Some people say your lifelong besties are met in college. Take a moment and think about every single person you have encountered since your college career began - whether it was one year ago or three years ago.
Are you able to say all of the people you have befriended will be your friends for life?
When I was in high school, I never truly understood what a real friend was or what it meant to have and be a best friend. Sure, I would call people my best friends, but looking back I always question how good of a friend each one of those people were. I have pictures that hang on my wall of friends that I haven’t talked to since the day we graduated High School. Then I have photos with friends from college that I haven’t talked to in months. At the end of the day, despite all that has happened I look at all the people photoed in those pictures and surpass any of the bad blood or fights that have led our relationship to where it is today, and think of the memories I made with them at that very moment in time.
Just because two people can’t be friends anymore doesn’t mean that at one point in time that friendship never happened and those memories were never made. It is not the memories you are erasing but rather it is the toxic person you made it with. We say all good things come to an end, but sometimes the fun things come to an end too. Generality grows up and we move on and realize who people really are. Whether we have found the ugly to withstand the good, or we turn into a completely different person we must always stay true to ourselves. As King of Thrones Jorah Mormont says, it’s tempting to see your enemies as evil, but there’s good and evil on both sides of every war ever fought.
We should eliminate the finger pointing and the name blaming and see the fault within our sides of the stories. Forget and let go, while always learning from our mistakes. Millennials live to take friends sides and back up the best story or put shame on someone they have no issue with for the faults that took place among their acquaintances. We have forgotten to weigh every side of the story and have outgrown confrontation. We hide behind the lies and the ‘he said/she said’ anecdotes. At the end of the day the only person we are truly deceiving is ourselves - not those we are asking and telling.

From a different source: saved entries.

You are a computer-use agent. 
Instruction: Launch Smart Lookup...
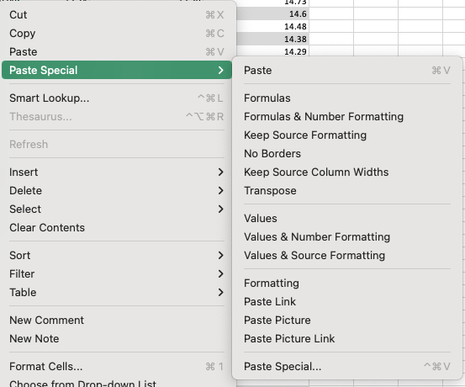(117, 98)
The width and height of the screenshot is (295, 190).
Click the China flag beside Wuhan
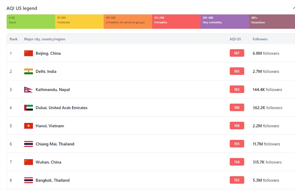point(28,162)
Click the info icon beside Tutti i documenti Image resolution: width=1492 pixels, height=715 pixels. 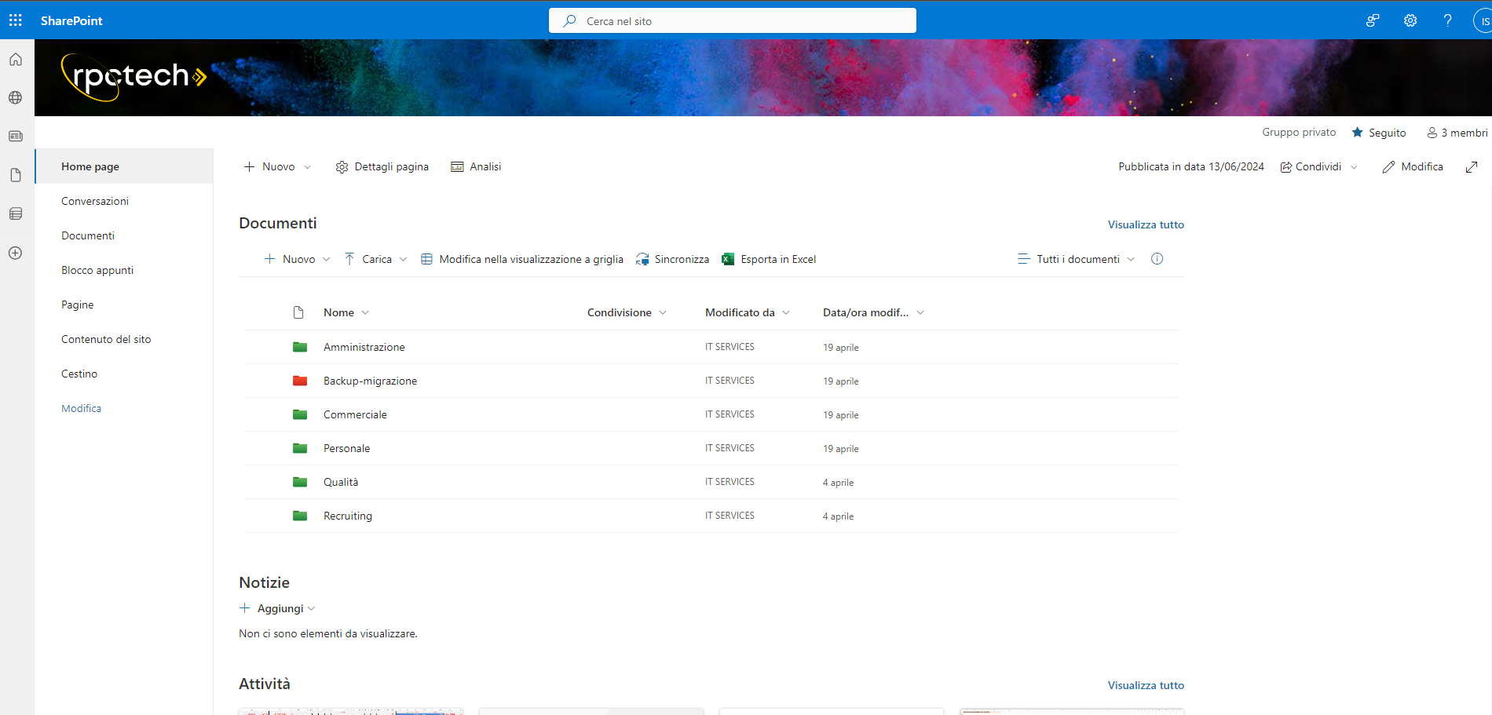point(1157,259)
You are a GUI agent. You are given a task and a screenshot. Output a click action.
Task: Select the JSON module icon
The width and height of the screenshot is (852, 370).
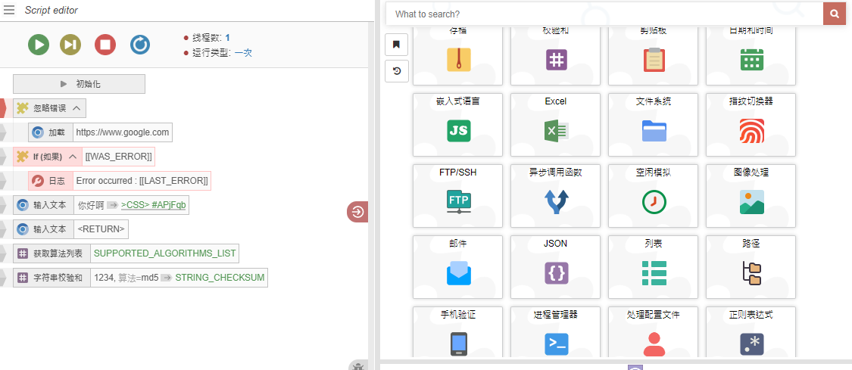coord(555,272)
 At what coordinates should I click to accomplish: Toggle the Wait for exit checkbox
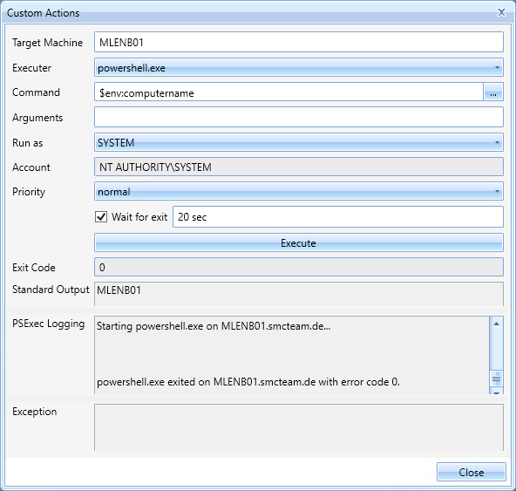click(x=101, y=216)
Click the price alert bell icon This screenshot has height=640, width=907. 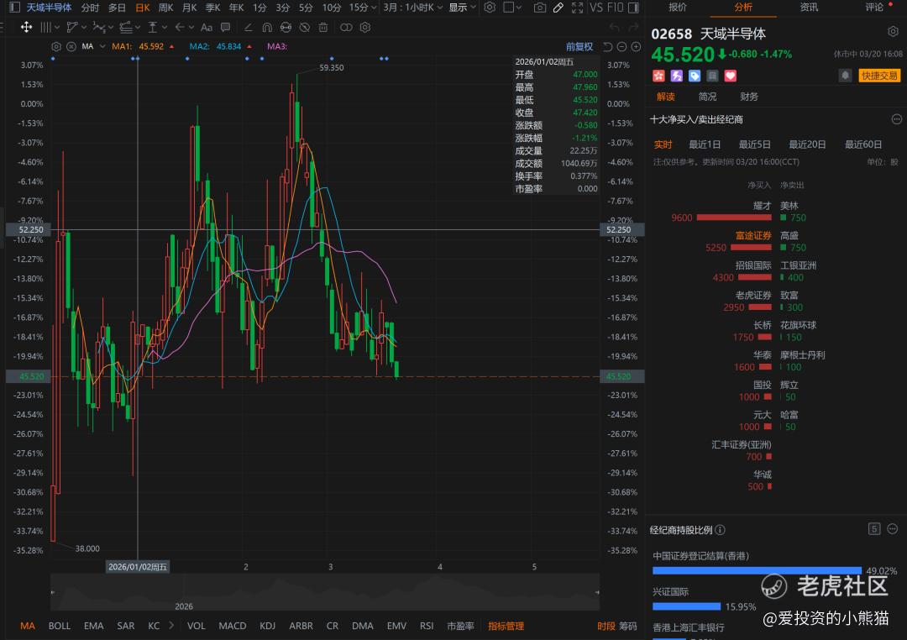pos(845,76)

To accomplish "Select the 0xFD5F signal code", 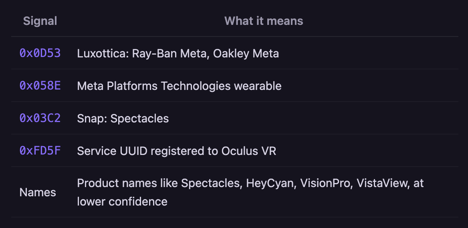I will tap(40, 151).
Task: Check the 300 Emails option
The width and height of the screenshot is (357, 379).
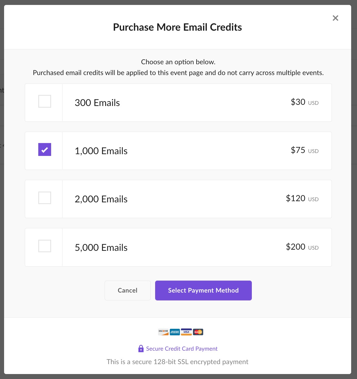Action: (x=45, y=101)
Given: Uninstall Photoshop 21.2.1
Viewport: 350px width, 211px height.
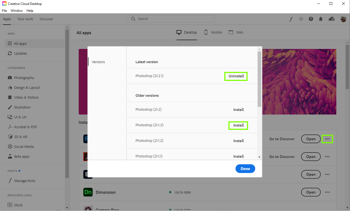Looking at the screenshot, I should tap(236, 76).
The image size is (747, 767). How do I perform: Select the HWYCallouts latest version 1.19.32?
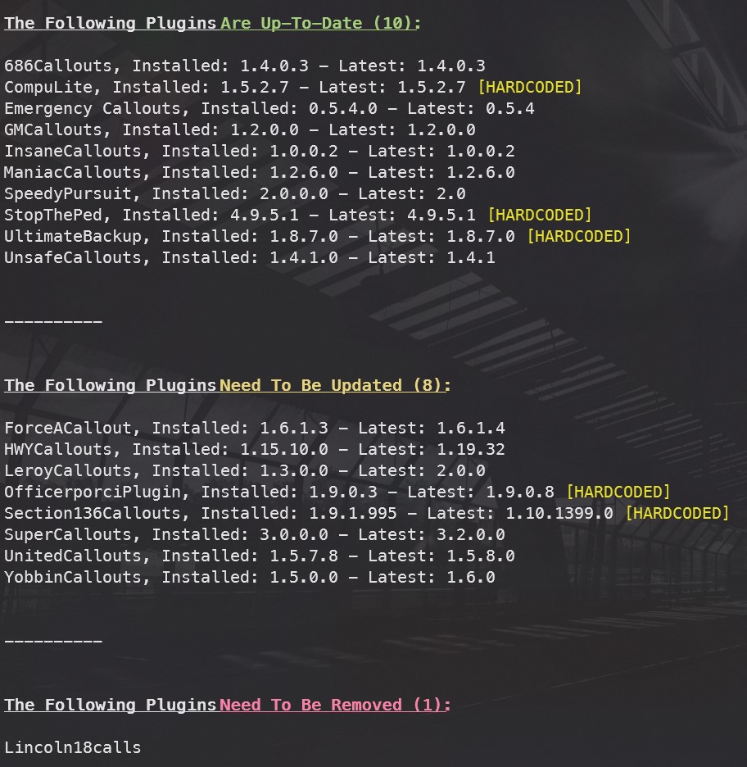(x=470, y=449)
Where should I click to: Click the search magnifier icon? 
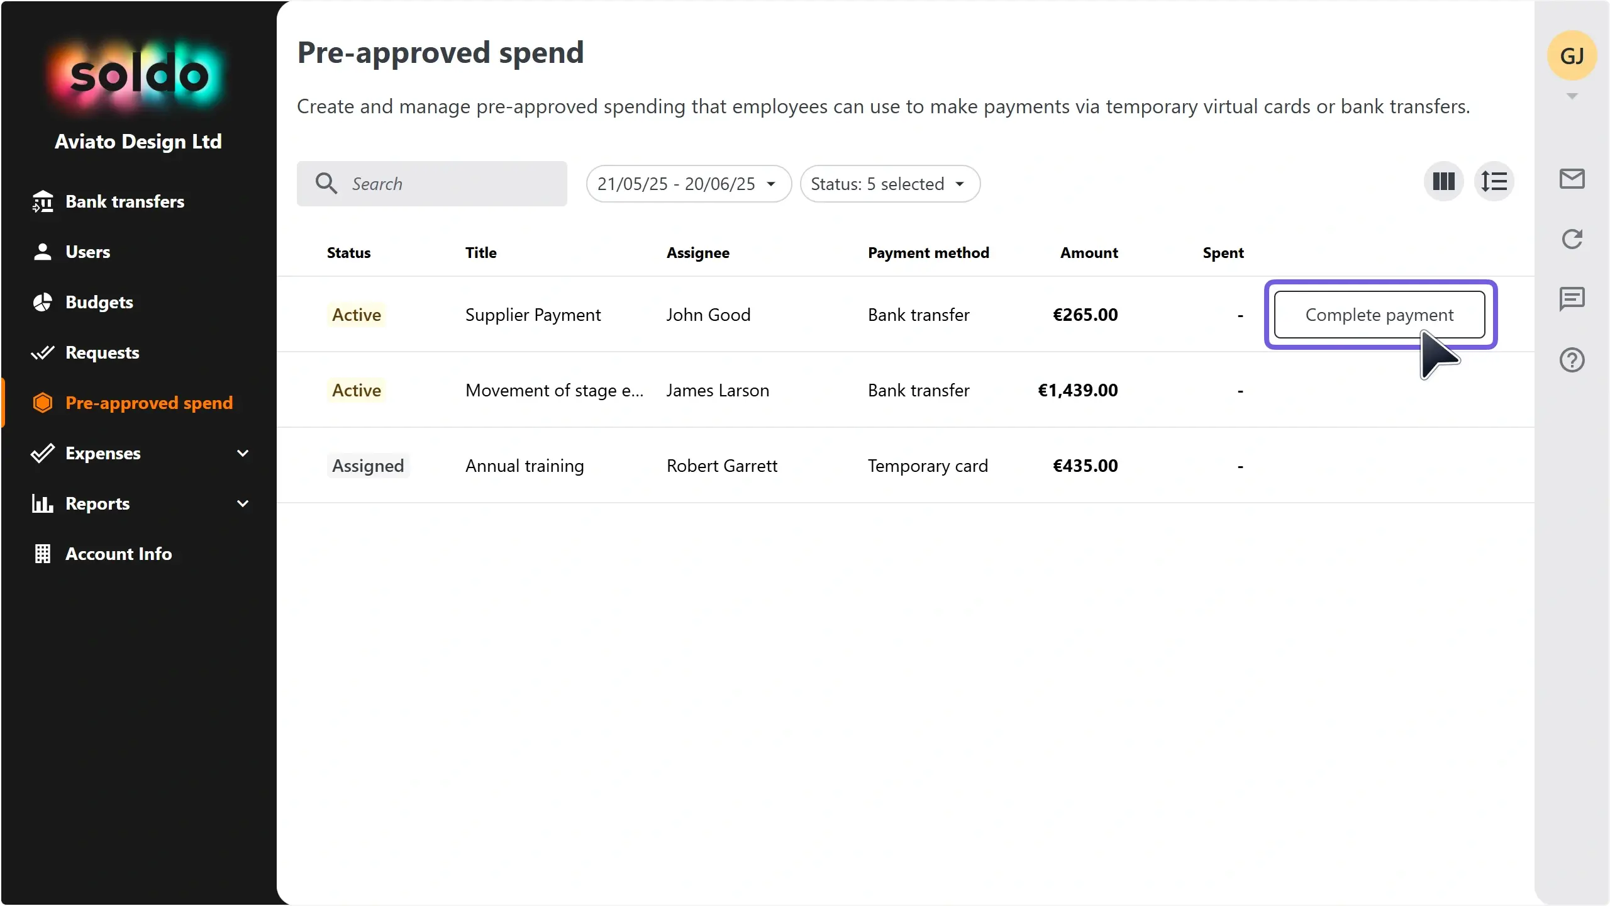tap(326, 183)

The next time you get into a scruff with a friend, take a moment to think about the fuel you added to that fire, if that friendship comes to an end, leave all others out of it. Take the time to say hello when you make eye contact, or hold the door open if you run into them. When you put the faults into perspective, the problem has nothing to do with the acquaintances of you or your past friend but rather lies between the originators - the two of you.Today is promised, but tomorrow is not.